Я стал преподавателем. Потому что, пока ничего не происходило, я становился преподавателем. Мать была удовлетворена: вот, думала она, нечто мудрое и посредственное; как раз по мерке нам, нашему теперешнему месту, в тени. Я сделаюсь преподавателем. Не буду играть на бирже. Мне не по карману будет транжирить деньги с любовницами, как транжирил мой отец. Да-да, как мой отец! Потому что, старея вместе с матерью, память об отце порождала из уныния, из толщи пыли и сумрака, в которых мы жили, нечто невыразимо отвратительное. У отца были любовницы; за ним наверняка водились и иные грешки, как же иначе объяснить поразившее нас проклятие?

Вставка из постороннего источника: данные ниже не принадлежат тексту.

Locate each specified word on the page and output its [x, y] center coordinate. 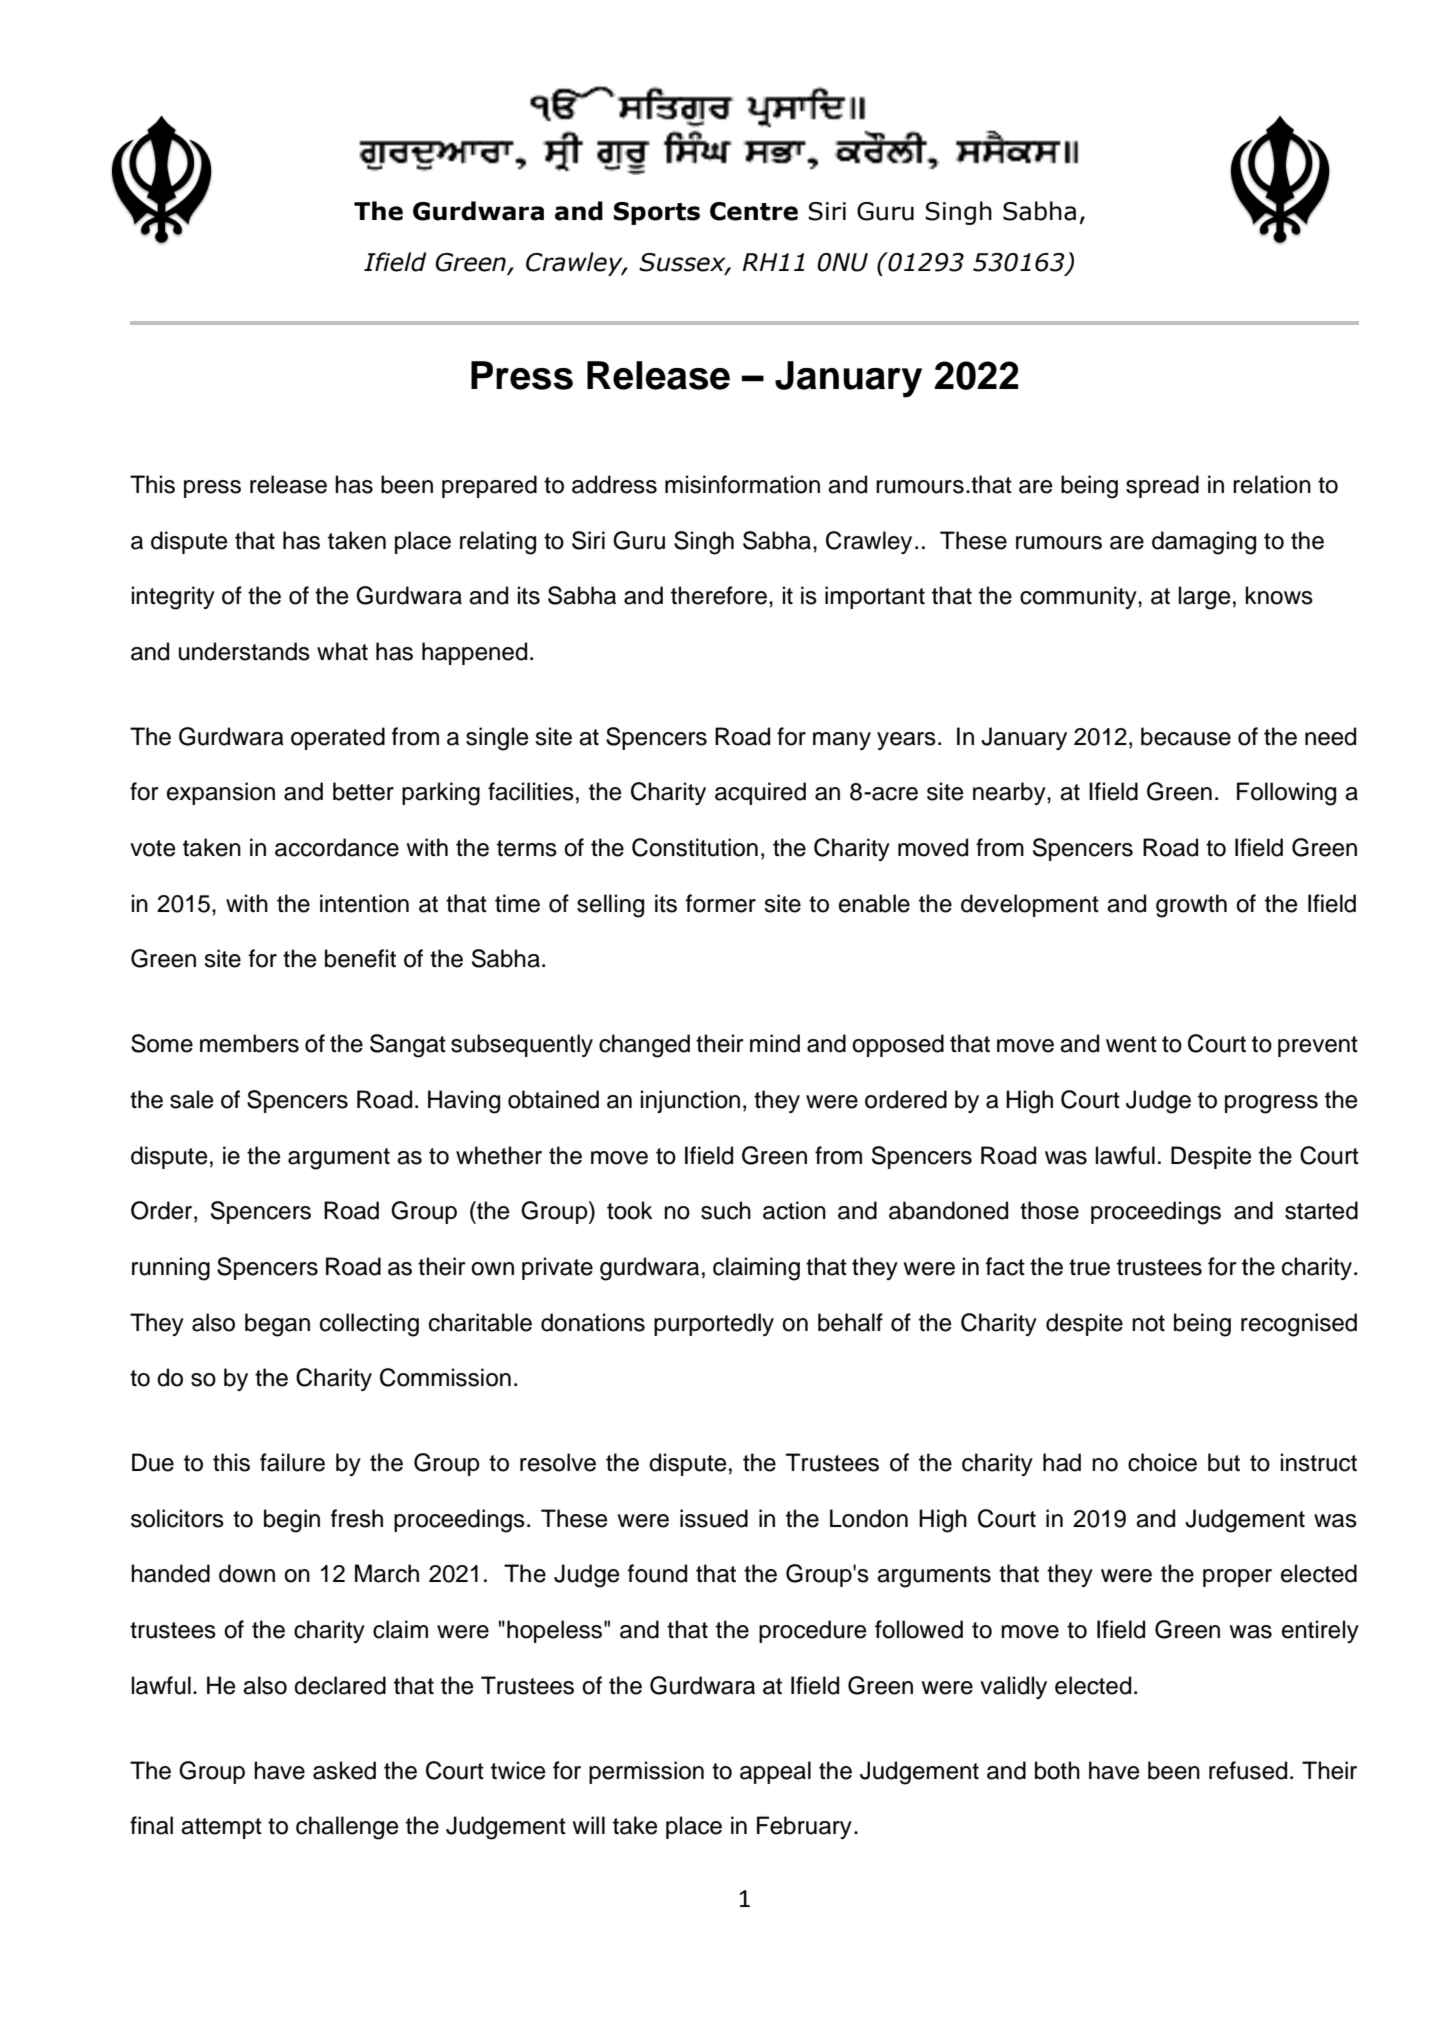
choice [1162, 1462]
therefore [719, 595]
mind [775, 1043]
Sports [657, 213]
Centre [754, 211]
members [249, 1043]
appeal [775, 1772]
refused [1248, 1770]
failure [292, 1462]
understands [244, 651]
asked [344, 1770]
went [1131, 1044]
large [1205, 598]
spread [1162, 486]
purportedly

Главное, чтобы я не был похож на него.
Я и не хотел быть на него похожим. Я тоже проникся ненавистью к нему. Вернее, я ненавидел то, что он представлял, то, что было, полагал я, источником всех наших горестей: нашу буржуазность, «его» буржуазность.
Работая в техникуме, я познакомлюсь с миром труда, с детьми пролетариев. Эта мысль меня привлекала. Куда больше, чем преподавание детям буржуазии вроде меня. Я думал, что мне представляется случай вырваться из своей среды, вернее, из привычной колеи, потому что после смерти отца никакой среды у меня, собственно, не было.
Были только привычки; грустные привычки избалованного, но бедного ребенка. А потом пришел месяц май. Я получил представление о другой жизни, не похожей на жизнь царька в изгнании, которую вел до тех пор. После мая я уже не так мучился и за свое былое монаршее величие, неизменно сопровождавшееся угрызениями, и за то, что я его утратил, — чувства, возможно, противоречивые, но крепко сплавленные в моем сознании какой-то болезненной химией.
Я принимал участие в демонстрациях; брусчатку мостовой, правда, не выворачивал, это не в моей натуре; мне не по вкусу разрушения, стычки, не по вкусу случайные затрещины, беспорядок, во всяком случае в мире материальном. И все же я принимал участие в демонстрациях. Я много говорил, много кричал. Я убеждал себя, что могу не стыдиться своего положения бедняка, или почти бедняка, или потрепанного буржуа, как стыдится моя мать. Я могу стать чем-то иным, не этой последней, протертой до блеска, до дыр тряпкой буржуазии.